A recent study was conducted to investigate the association among non-insulin-dependent diabetes, bone mineral density (BMD), and cardiovascular risk factors. The results indicate that diabetic women have a higher bone mineral density than the controls, and there is no relationship between osteoporosis and cardiovascular risk factors in diabetics.
It has generally so far been believed that Type II diabetics have bone mass alterations and may have a higher risk of hip fractures. They also are believed to have increased cardiovascular risk factors
The news published in the November-December issue of Journal of Diabetes. For the study, 92 patients (36 males and 56 females) were studied and cardiovascular risk factors were measured: total cholesterol, triglycerides, lipoprotein(a), low-density lipoprotein cholesterol (LDL-C), high-density lipoprotein cholesterol (HDL-C), glucose, HbA1c, and microalbuminuria.
The densitometric studies were carried out in the calcaneal region using a DEXA densitometer. The diabetic women had a higher BMD than the control group. The women showed a positive relationship between BMD and triglycerides and a negative relationship with HDL-C. The men had a BMD similar to that of the control group, and there was no relationship with the cardiovascular risk factors.

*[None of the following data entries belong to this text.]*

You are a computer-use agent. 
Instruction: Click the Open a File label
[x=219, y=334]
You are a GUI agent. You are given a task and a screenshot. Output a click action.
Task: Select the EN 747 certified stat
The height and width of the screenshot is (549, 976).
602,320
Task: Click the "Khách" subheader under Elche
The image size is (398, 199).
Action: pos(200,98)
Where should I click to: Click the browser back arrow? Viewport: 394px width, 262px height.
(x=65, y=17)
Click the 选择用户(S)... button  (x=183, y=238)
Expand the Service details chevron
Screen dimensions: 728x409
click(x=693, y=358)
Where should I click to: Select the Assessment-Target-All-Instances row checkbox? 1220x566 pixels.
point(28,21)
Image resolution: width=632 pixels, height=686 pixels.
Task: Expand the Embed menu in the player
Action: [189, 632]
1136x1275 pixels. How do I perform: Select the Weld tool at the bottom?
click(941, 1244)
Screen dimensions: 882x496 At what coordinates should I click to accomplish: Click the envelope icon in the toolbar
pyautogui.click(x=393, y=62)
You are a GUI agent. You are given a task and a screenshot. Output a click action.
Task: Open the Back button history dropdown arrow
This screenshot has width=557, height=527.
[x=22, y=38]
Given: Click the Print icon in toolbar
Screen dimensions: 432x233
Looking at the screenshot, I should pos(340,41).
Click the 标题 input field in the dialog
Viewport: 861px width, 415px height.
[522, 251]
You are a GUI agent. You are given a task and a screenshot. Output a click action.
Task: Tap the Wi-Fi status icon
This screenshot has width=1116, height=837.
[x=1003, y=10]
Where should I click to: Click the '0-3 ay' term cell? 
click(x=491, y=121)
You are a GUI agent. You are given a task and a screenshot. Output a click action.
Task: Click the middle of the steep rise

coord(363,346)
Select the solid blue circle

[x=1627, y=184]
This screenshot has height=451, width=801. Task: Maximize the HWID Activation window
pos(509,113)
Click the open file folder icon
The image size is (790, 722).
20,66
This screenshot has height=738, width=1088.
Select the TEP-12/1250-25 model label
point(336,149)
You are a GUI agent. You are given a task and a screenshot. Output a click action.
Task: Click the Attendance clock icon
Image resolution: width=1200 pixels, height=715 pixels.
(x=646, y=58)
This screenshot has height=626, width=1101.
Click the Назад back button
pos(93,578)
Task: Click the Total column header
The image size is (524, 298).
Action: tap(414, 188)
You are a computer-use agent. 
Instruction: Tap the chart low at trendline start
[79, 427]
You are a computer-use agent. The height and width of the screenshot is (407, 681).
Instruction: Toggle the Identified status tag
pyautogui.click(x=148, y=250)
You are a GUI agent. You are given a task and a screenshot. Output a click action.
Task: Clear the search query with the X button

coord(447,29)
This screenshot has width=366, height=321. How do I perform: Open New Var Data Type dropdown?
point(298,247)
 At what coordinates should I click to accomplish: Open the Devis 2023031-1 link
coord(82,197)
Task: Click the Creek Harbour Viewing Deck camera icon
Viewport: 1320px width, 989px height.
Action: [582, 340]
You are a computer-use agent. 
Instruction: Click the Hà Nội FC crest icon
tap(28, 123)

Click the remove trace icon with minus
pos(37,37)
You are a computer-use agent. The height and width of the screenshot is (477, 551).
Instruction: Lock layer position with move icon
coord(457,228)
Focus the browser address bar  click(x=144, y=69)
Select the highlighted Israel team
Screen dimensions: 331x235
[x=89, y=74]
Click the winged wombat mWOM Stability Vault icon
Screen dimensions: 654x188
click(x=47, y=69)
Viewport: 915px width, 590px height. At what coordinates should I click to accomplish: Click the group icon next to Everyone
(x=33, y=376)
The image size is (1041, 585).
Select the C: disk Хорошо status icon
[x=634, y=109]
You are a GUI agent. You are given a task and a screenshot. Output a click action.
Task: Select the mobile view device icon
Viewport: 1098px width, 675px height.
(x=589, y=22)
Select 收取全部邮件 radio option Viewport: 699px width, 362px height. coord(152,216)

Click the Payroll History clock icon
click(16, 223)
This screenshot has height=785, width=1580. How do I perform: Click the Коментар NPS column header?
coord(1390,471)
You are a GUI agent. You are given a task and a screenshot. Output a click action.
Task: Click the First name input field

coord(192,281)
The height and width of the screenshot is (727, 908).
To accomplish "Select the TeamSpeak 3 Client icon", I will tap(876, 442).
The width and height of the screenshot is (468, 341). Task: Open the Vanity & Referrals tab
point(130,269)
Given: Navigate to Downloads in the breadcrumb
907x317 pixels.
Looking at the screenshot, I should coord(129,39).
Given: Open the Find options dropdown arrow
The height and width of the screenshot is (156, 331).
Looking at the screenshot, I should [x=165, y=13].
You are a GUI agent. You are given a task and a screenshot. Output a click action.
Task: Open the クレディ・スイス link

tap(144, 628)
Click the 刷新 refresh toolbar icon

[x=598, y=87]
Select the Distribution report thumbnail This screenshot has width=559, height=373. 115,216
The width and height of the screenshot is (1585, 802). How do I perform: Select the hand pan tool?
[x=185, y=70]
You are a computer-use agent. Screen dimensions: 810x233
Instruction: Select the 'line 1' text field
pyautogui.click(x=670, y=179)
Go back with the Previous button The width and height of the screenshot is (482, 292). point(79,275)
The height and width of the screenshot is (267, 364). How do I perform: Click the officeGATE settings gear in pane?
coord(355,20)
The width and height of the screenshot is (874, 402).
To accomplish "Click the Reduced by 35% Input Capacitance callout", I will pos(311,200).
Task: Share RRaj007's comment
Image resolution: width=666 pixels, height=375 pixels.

When a multivariate logistic regression analysis was performed with the presence of osteoporosis as a dependent variable and each lipid level, age, sex, and BMI as independent variables, only age and BMI were found to be associated with the presence of osteoporosis.
This study provides evidence for an association between non-insulin-dependent diabetes and elevated bone density at the calcaneal region in women.
The authors conclude from the study that the diabetic women had a higher BMD than the controls, and there was no relationship between osteoporosis and cardiovascular risk factors in diabetics.